(Records provided Opens)
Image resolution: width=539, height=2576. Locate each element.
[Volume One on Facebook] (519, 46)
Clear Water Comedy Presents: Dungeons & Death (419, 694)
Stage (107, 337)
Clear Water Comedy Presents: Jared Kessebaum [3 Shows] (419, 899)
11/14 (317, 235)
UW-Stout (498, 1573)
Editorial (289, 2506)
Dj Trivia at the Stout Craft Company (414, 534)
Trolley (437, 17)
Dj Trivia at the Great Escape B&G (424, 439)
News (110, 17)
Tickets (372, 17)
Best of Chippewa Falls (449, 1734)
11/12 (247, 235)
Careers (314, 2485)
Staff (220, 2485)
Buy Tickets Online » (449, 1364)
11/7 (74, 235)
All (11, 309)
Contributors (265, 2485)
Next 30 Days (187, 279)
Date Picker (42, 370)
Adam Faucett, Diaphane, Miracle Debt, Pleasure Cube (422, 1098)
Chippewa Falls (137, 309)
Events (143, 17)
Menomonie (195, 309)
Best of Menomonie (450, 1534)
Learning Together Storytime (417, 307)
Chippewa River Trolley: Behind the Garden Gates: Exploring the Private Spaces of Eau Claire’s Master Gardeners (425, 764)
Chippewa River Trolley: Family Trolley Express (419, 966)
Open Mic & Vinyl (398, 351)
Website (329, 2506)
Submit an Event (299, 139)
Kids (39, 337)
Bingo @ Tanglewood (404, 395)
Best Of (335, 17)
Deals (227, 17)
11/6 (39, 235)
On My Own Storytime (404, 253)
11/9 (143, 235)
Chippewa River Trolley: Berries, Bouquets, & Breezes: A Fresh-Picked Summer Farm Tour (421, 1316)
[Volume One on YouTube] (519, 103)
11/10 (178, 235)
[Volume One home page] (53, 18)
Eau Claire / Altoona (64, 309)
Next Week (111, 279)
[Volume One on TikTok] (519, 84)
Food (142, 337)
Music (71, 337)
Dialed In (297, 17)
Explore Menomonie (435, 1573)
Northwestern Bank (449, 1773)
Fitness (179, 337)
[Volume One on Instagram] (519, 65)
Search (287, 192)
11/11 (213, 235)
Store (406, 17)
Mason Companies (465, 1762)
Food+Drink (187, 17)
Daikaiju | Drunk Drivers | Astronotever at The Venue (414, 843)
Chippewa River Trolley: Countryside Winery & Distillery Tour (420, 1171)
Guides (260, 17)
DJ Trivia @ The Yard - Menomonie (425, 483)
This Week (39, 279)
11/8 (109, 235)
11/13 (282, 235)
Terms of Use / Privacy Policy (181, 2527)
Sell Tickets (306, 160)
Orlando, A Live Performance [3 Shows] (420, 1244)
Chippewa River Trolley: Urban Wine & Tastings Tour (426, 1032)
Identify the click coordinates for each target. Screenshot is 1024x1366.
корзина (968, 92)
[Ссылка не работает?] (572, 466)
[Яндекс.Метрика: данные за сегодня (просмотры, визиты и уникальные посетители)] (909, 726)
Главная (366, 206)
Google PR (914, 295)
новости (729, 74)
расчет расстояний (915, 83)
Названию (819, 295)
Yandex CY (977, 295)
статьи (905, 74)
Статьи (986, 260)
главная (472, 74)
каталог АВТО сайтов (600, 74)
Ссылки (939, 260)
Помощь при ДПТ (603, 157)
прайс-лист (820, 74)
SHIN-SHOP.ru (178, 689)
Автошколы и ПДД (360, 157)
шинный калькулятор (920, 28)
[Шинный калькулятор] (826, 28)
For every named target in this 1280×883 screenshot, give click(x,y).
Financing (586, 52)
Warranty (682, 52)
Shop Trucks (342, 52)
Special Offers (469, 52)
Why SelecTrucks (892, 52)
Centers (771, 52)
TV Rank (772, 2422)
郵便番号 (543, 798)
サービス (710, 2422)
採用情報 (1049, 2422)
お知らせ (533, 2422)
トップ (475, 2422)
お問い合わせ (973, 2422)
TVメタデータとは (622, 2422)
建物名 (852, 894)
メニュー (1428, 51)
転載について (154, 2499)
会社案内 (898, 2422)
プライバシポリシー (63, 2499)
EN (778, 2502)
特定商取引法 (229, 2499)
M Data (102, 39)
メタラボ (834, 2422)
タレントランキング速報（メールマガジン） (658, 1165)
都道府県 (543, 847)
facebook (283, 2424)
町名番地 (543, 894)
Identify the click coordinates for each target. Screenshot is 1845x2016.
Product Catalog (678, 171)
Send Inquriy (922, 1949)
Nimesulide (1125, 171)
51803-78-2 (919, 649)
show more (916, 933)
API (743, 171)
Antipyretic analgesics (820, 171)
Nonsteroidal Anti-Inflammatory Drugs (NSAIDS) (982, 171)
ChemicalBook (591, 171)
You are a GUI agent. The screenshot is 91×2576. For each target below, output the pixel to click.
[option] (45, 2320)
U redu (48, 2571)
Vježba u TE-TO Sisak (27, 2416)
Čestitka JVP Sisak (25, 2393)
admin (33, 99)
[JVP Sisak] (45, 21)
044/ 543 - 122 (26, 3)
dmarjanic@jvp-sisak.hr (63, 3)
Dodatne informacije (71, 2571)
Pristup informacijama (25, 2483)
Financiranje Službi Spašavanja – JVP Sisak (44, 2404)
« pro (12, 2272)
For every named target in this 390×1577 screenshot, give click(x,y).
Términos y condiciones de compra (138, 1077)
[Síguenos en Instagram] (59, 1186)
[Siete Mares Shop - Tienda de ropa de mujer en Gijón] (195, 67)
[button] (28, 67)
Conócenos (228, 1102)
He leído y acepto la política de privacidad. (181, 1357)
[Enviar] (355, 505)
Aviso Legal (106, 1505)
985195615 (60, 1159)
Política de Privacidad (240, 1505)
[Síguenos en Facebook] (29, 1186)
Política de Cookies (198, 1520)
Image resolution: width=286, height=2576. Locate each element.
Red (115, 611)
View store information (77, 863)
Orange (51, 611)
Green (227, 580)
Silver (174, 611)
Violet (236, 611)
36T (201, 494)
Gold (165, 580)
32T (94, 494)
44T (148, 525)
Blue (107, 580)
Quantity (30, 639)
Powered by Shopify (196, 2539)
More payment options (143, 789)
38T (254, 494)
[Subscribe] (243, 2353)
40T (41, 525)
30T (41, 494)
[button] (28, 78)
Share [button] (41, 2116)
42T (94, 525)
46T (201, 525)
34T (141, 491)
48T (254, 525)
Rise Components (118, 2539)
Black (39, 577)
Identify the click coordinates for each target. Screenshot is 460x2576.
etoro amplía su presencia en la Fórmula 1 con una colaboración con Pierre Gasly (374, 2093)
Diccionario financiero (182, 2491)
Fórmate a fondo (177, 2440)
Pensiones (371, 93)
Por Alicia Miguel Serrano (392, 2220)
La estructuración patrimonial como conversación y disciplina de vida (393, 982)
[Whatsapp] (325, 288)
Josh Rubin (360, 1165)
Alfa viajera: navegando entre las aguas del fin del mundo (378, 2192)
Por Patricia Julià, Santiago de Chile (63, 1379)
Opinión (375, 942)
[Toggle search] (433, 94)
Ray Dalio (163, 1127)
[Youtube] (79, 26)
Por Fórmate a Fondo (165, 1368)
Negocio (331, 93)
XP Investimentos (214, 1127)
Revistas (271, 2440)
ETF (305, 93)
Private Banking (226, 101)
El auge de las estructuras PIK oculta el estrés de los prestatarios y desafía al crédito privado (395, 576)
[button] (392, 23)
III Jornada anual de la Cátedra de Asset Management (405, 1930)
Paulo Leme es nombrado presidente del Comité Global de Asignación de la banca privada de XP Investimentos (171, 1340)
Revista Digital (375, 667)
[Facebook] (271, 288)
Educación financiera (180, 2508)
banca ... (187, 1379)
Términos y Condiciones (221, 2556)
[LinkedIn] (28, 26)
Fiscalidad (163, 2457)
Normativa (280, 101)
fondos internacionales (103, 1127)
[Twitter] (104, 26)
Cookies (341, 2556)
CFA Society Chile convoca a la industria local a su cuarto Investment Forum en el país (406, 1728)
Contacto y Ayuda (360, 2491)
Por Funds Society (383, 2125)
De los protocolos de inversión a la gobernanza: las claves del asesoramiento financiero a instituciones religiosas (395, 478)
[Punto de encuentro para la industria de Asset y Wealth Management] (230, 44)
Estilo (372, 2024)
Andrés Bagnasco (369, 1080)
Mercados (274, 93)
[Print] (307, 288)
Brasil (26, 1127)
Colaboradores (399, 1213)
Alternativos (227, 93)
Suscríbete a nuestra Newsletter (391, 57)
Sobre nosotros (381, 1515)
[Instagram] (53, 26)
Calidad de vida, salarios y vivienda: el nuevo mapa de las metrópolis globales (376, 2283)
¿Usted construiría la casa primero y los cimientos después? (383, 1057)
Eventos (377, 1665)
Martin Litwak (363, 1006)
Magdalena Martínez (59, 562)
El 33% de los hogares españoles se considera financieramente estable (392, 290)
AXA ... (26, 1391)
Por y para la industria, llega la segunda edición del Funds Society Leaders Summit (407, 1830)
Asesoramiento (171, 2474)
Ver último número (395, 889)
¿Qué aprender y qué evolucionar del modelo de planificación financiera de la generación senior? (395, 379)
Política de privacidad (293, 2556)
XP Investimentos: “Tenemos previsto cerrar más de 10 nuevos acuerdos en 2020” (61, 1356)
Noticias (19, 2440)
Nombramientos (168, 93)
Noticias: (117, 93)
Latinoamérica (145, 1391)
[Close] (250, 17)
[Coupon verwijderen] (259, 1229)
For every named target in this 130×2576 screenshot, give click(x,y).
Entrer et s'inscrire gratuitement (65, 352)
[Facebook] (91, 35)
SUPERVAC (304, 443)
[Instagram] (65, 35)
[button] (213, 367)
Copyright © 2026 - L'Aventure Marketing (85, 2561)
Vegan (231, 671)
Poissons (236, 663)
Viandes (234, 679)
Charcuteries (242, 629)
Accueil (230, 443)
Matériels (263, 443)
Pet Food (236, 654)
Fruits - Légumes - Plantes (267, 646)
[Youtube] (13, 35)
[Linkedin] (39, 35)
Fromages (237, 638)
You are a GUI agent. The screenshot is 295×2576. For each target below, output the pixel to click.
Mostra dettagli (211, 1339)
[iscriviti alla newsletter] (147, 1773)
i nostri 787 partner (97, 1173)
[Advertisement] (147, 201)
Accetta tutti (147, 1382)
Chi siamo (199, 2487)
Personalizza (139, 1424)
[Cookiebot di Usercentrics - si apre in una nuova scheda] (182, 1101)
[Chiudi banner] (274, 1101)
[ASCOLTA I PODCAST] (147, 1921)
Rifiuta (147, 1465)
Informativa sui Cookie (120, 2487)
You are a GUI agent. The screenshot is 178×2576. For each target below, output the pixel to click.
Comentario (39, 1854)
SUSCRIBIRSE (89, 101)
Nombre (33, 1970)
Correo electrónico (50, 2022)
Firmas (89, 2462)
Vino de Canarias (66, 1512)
(Records provided Closes)
(Problem to work on)
If a line in the material above contains the word "Trolley", copy it.

(Written reply)
Trolley (437, 17)
Chippewa River Trolley: Behind the Garden Gates: Exploring the Private Spaces of Eau Claire’s Master Gardeners (425, 764)
Chippewa River Trolley: Family Trolley Express (419, 966)
Chippewa River Trolley: Berries, Bouquets, & Breezes: A Fresh-Picked Summer Farm Tour (421, 1316)
Chippewa River Trolley: Countryside Winery & Distillery Tour (420, 1171)
Chippewa River Trolley: Urban Wine & Tastings Tour (426, 1032)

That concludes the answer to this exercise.